Why Preparation Matters Before You List
The way you prepare your home for sale has more impact on the final price than almost any other decision in the campaign. Buyers decide within seconds of walking through the door — and that snap judgement quietly anchors every offer that follows. Preparing your home for sale properly takes 4–8 weeks for most properties and usually adds far more to the sale price than it costs to do.
The other reason preparation matters is that it removes the buyer's leverage. A buyer who walks in and sees a tired, marked-up, dimly-lit interior will assume there are bigger issues underneath — and price accordingly. A buyer who walks into a clean, well-presented home assumes the property has been cared for, and starts from a position of trust. Home sale preparation is the single most controllable factor in your campaign.
Step 1 — Walk the Property Like a Buyer
Before you spend a cent, walk the entire property — outside in — as a first-time buyer would. Start at the kerb. Walk to the front door. Open every cupboard. Lift every rug. Open every door. Note everything you see: the dripping tap, the sticky door, the cracked tile, the dated light fitting, the worn doormat. This becomes your master to-do list.
Better still: ask a friend or your real estate agent to do the same walk and write their own list. You stop seeing the things you've lived with for years; they don't.
Step 2 — Handle Repairs and Maintenance First
Repairs come first because everything else depends on them. Painters can't paint over broken plaster. Photographers can't shoot through dirty windows. Stylists can't style around a missing skirting board. Get repairs done in the first 1–2 weeks of your prep timeline.
The order of operations across the whole prep period is: trades → painting → deep clean → property stylist → photography → open homes. Don't deviate — every step builds on the one before.
Step 3 — Declutter, Clean, and Depersonalise
Decluttering is the single most powerful free thing you can do. Family photos, fridge magnets, mail, kitchen appliances on the bench, shoes by the door, kids' artwork, gym equipment in the corner — all of it goes into storage or off to charity. The goal is to make every room feel larger, calmer, and easier for a buyer to imagine themselves in.
Then comes the deep clean — usually a professional pre-sale clean covering kitchens, bathrooms, windows inside and out, dust on every surface, and steam-cleaned carpets. This is not weekly cleaning. It's photo-ready presentation.
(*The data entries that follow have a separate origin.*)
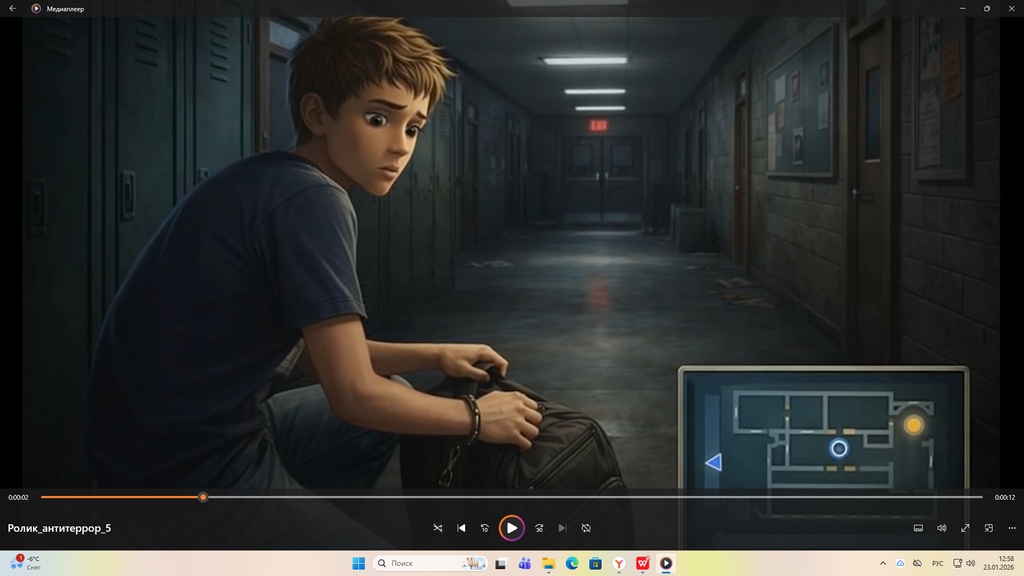The width and height of the screenshot is (1024, 576).
Task: Show hidden system tray icons
Action: pyautogui.click(x=882, y=563)
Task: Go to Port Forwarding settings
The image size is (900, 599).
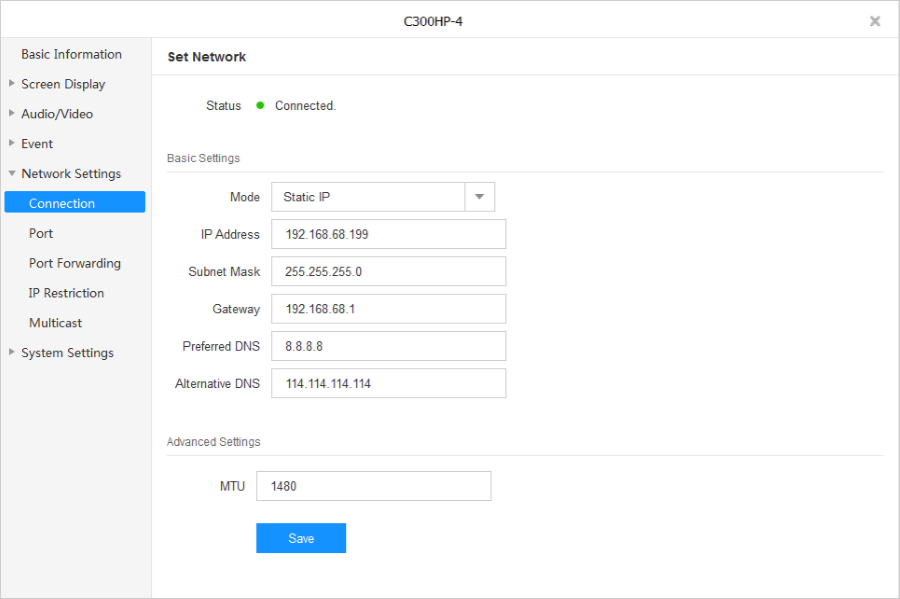Action: coord(74,263)
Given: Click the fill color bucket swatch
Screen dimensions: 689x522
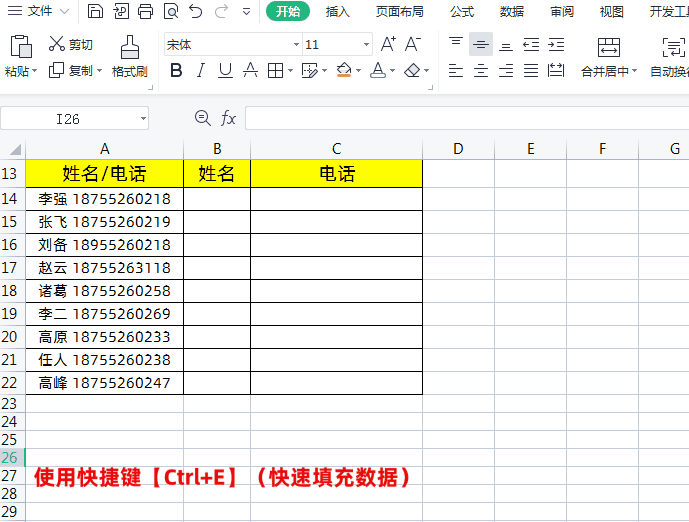Looking at the screenshot, I should [344, 70].
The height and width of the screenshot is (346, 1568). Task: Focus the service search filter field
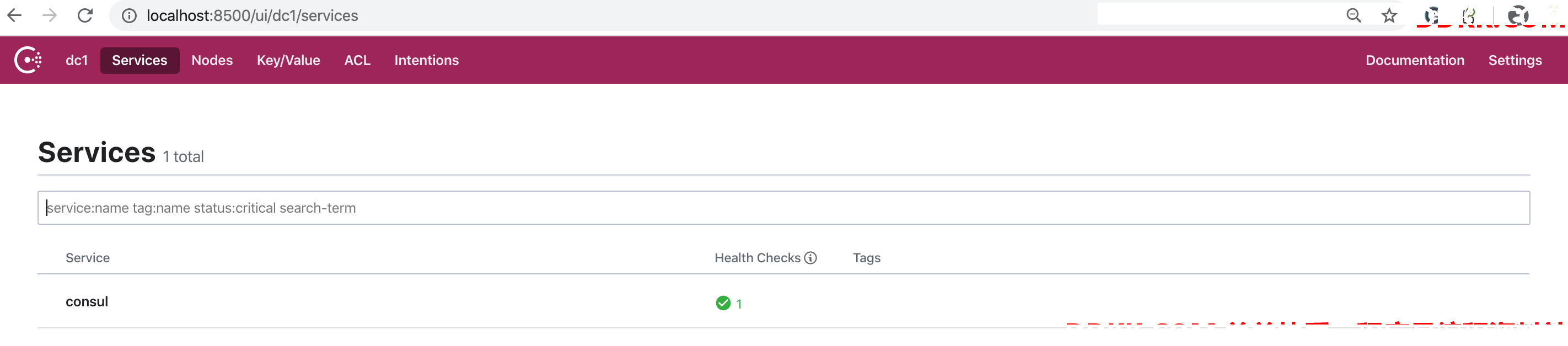(783, 208)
Step 4 — Consider Property Styling or Home Staging
Property styling — also called home staging — is where most sellers see the highest return on a discretionary spend. A professional stylist brings in furniture, art, and accessories chosen specifically to make the home feel larger, brighter, and more aspirational than your everyday lived-in setup. Styled homes consistently sell for 3–6% more.
Most stylists offer either vacant styling (they supply everything for an empty home) or occupied styling (they work with your existing furniture and add hire pieces). Book your stylist early — popular stylists book out, particularly in spring.
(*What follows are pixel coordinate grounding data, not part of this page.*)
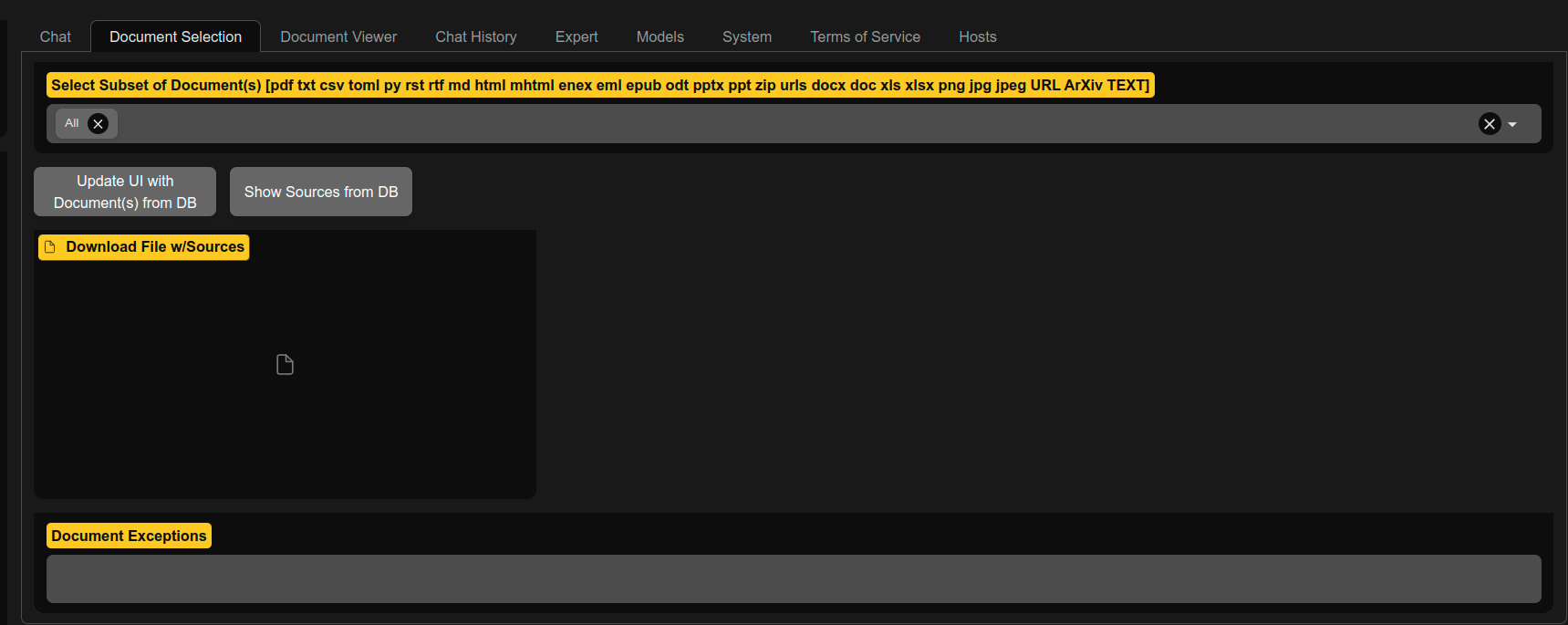Switch to the Models tab

pyautogui.click(x=659, y=37)
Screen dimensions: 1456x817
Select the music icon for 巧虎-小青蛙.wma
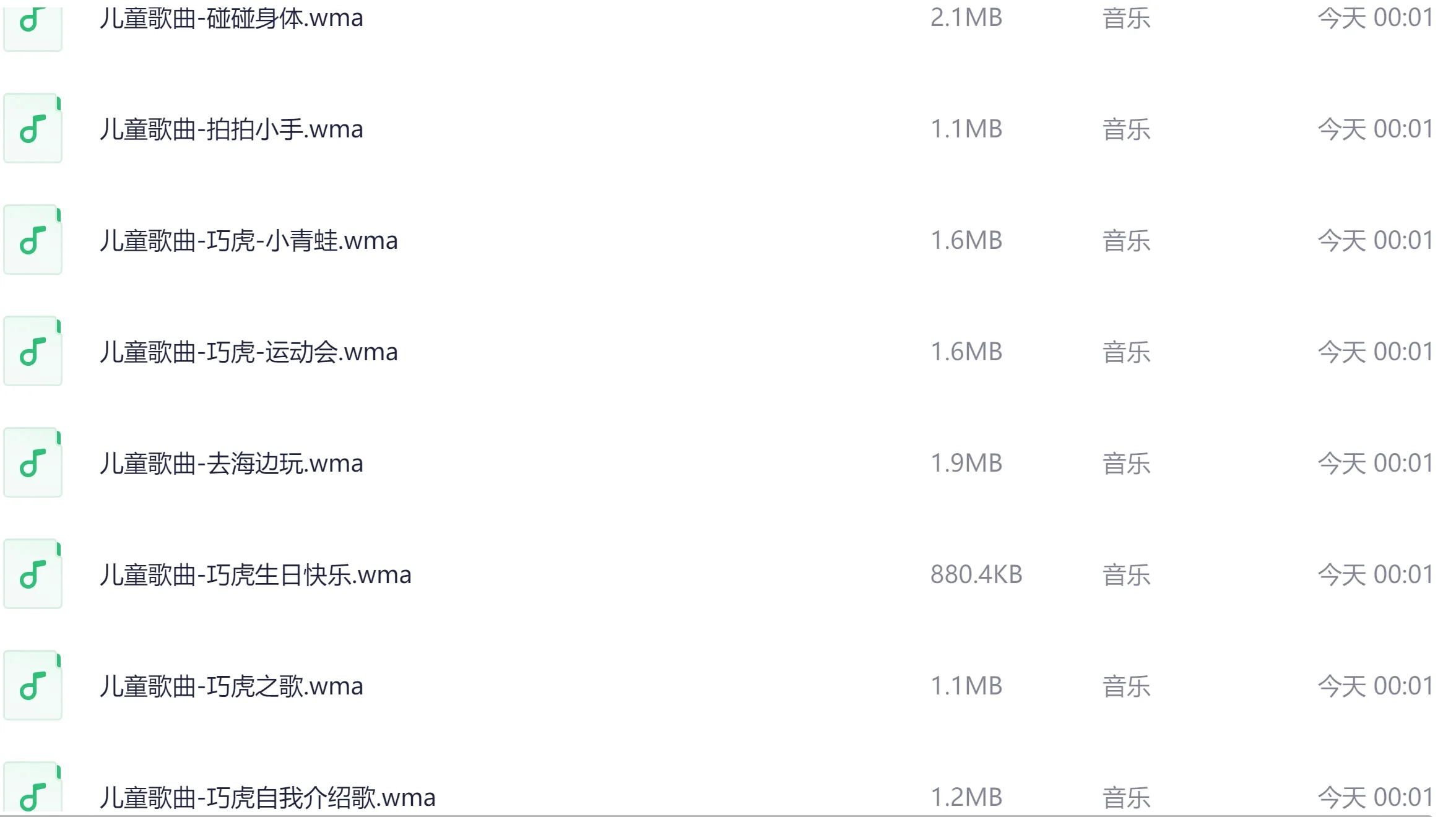tap(33, 240)
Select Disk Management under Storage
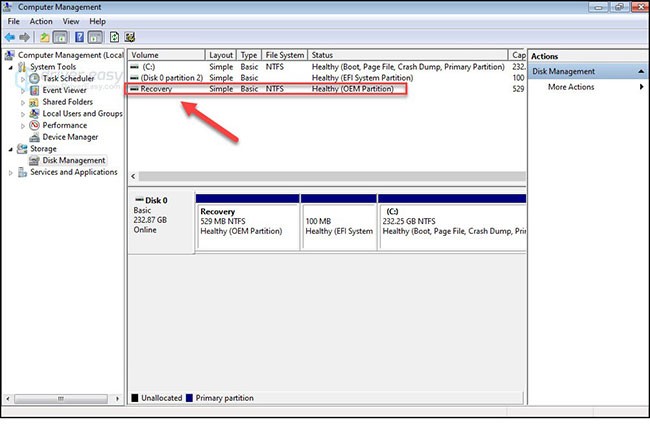This screenshot has height=426, width=650. (x=73, y=160)
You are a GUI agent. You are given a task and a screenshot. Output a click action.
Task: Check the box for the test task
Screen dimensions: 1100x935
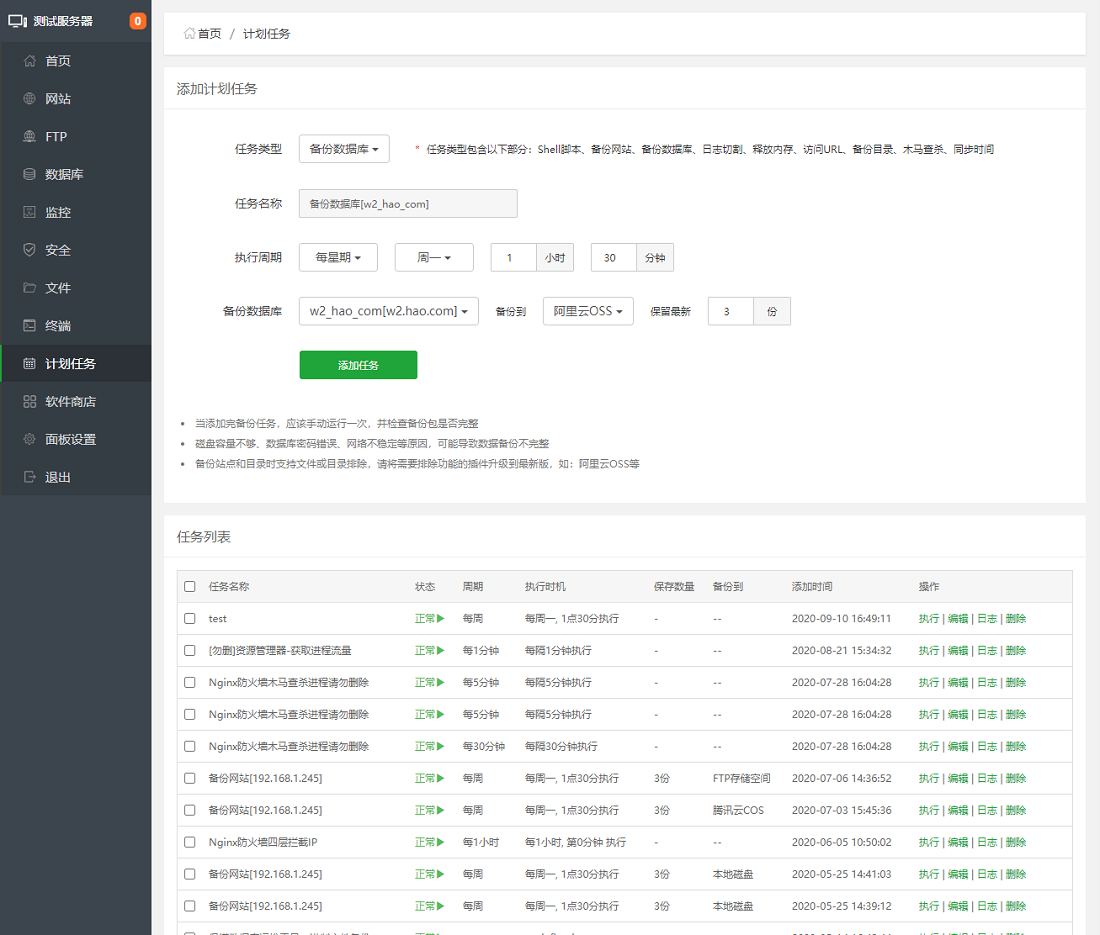[190, 619]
Step 5 — Book a Professional Photographer
Modern listings live online — and the photos in your first listing image set are what turn portal scrollers into open-home attendees. A professional real estate photographer brings wide-angle lenses, HDR processing, lighting equipment, and an editing eye that smartphone photography simply can't match. Ask about adding drone shots, twilight images, and a video walkthrough if your property's strengths warrant them.
Schedule the shoot for a sunny day if at all possible, and confirm the photographer wants the property cleaned, styled, and lit (every blind open, every light on) before they arrive.
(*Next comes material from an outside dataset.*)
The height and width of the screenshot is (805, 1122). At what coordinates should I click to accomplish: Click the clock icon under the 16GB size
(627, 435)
Step 6 — Kerb Appeal — First Impressions Count
Buyers form their impression of your property before they even step out of the car. A tidy front lawn, freshly mulched garden beds, pruned hedges, a clean pathway, and a refreshed letterbox are some of the cheapest visual lifts you can make. Don't redesign the garden — just restore it to its best.
Step 7 — Choose the Right Real Estate Agent
Choose your agent on strategy and track record, not on the highest appraisal number. Some agents quote high to win the listing and then push for price reductions later. Look at sale-to-list ratios for recent sales in your suburb, talk to past sellers, and back the agent who presents the most credible plan to get you the best result.
With your agent appointed, your conveyancer engaged, and the home properly prepared, your campaign starts from the strongest possible position. Preparation is what creates the leverage you need at offer stage.